In this invention, the technique of the computer assisted surgery is used to build and design a patient specific surgical guide for percutaneous fixation of fractures. It aims to get an accurate positioning of wires or implants in bone through percutaneous applications. The technique based on the preoperative planning to observe the exact points of insertion, direction and the angle of the wire and/or screws. Percutaneous fixation of fractures and dislocations is applicable to any bone and joints that palpable and easily detectable through the skin. By using of surface anatomy, it is possible to identify custom bony landmarks, these rigid fixed structure are seen in CT scan and planning of the surgery can be done preoperatively based on these landmarks. When one or more of these landmarks are broken and displaced, other nearby landmarks are used to guide the reduction.
A 3D model of the bone was created on the 3D modelling software based on the 2D images captured from the X-ray, CT-scan and Ultrasound. The 2D images of the both the bony land marks and skin collected by a potable 3D scanner with mechanical touch probe and saved in Dicom format. The CT-scan collect the data of the bone (hard tissues) and the ultrasound imaging collect the data of the skin and soft tissues. At this moment, we have a complete view and a complete data for the skin, soft tissues and bone landmarks (e.g. styloid process of radius, ulna head, olecranon, spinous process, tibial tuberosity, lateral malleolus, medial malleolus, fibula head, . . . ). These data will be inserted to the image processing software to create the 3D model of the bone.
The second phase of this technique is to design the patient specific surgical guide for percutaneous fixation of fractures. This guide allows the surgeons to detect the best and accurate insertion point and direction of the wires as well the surgery will be minimally invasive.

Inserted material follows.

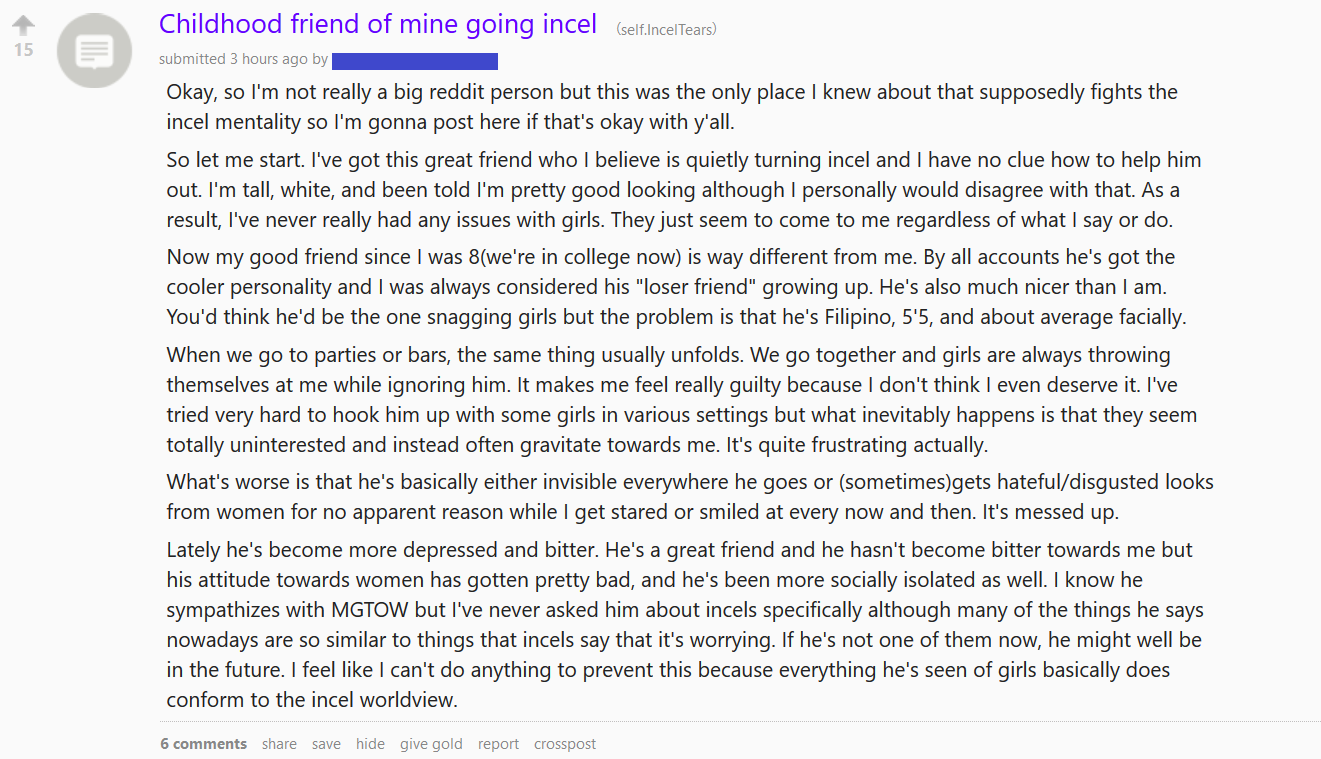The image size is (1321, 759).
Task: Open the self.IncelTears subreddit link
Action: 667,29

The guide will be used as a patient-specific surgical guide for percutaneous fixation of fractures, dislocation and osteotomies of bony structures that are palpable under the skin, the guide designed for detection of the point of insertion and trajectory of metal-ware (wires, screws, plates or nails). The guide consisting of different parts, that will be assembled together in different shapes according to according to the location and orientation of the fractures of like: clavicle, proximal humerus, distal humerus, proximal radius and ulna, distal radius and ulna, hand bones, clavicle, patella, distal fibula, medial malleolus, spine or feet bones. The guide produced from a radiolucent material and it does not interfere with imaging if needed. The guide should be rigid to allow manipulation without bending. The manufacturing material is Nylon P12 or Nylon P11.
The guide comprising of a reduction arc (3), detachable accessory rods [(27) and (28)] and percutaneous wire guiding sleeves [(6), (7) and (24)]. The reduction arc has a several holes in its body (29), these holes are an assembly holes. The detachable accessory rods seating introducers [(27) and (28)] are attached and de-attached to the reduction arc by inserting the circular ends of these rods inside the assembly holes in reduction arc body.

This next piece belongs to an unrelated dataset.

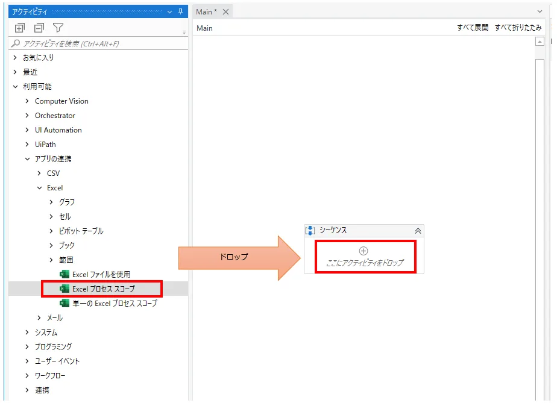Viewport: 557px width, 403px height.
Task: Select the Excel ファイルを使用 activity
Action: (x=101, y=275)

The reduction arc has a two spherical ends which are [(1) and (2)], the function of these introducers is to seat over the skin on the bony landmarks in a single and secure position to fix the guide over the bone. The internal surface (19) of these seating introducers have the same anatomy shape like the bony landmark, which is mean it will fit in its position over the bone.
The lateral pointed introducer (1) seated on the lateral bone landmark, while the medial pointed introducer (2) seated on the medial bone landmark.

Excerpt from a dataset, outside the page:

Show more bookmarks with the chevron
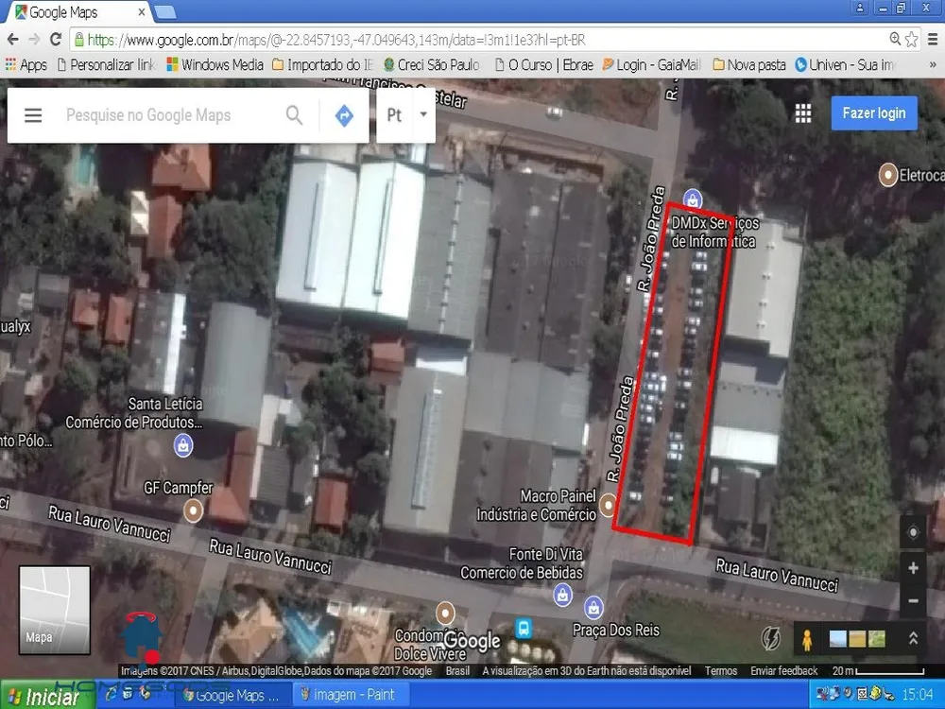 [x=933, y=64]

Also, the detachable accessory rods [(27) and (28)] have seating introducers [(4) and (5)] at its ends. The function seating introducers [(4) and (5)] is same as the seating introducers which are located at the ends of the reduction arc. It seated on the bony landmarks on the damaged bone. the detachable accessory rods [(27) and (28)] provide an additional stability to the guide over the bone. The medial detachable accessory rod (27) seated on the medial bone landmarks like the ulna or fibula; while the lateral detachable accessory rod (28) seated on the lateral bone landmarks like the radius, tibia or olecranon. That means, the patient-specific surgical guide seated on a bony landmark wherein the internal surface (19) of the seating introducers [(1), (2), (4) and (5)] matches the surface anatomy of bones and fit in a single secure position for the reduction of bone or joint displacement and to insert wires or metal ware in bone and joints without need for fluoroscopic imaging.
In case of lateral fractures like distal fibula and distal ulna fractures, the surgeon attached only the lateral detachable accessory rod (28) to the reduction arc (3), there is no need to use the medial one (27). And vice versa, In case of medial fractures like distal humerus and medial malleolus fractures, the surgeon attached only the medial detachable accessory rod (27) to the reduction arc (3), there is no need to use the lateral one (28).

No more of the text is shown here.